Output begins at the line with "Instruction: Select the" and ends at the last line of the records below. Copy each line in that span exactly, and leave out pictures.

*** Opening Data for processing ***

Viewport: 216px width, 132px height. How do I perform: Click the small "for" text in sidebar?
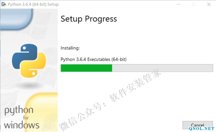click(x=26, y=118)
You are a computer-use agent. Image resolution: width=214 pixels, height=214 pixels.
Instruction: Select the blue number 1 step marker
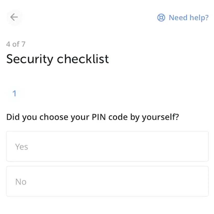[14, 94]
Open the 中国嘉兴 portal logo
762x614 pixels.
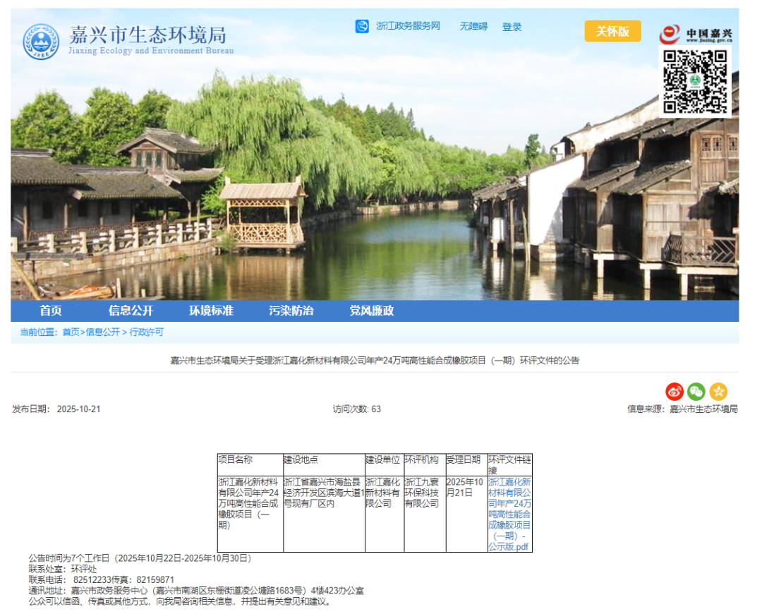[696, 35]
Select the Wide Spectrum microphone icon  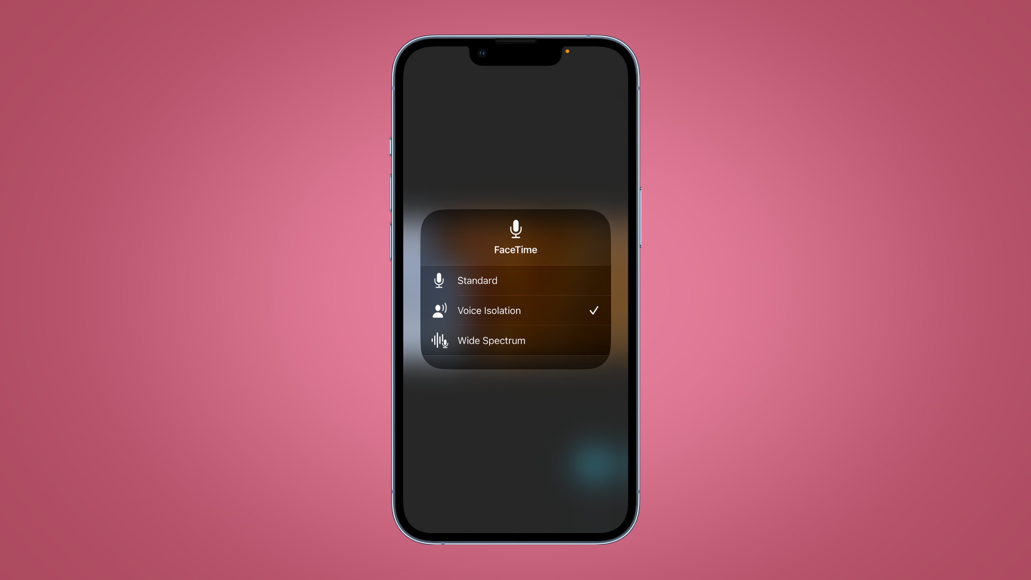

*** Closing Data for processing ***

→ The completed task:
Instruction: Select the blue number 1 step marker
[14, 94]
Open the 中国嘉兴 portal logo
762x614 pixels.
[696, 35]
Select the Wide Spectrum microphone icon  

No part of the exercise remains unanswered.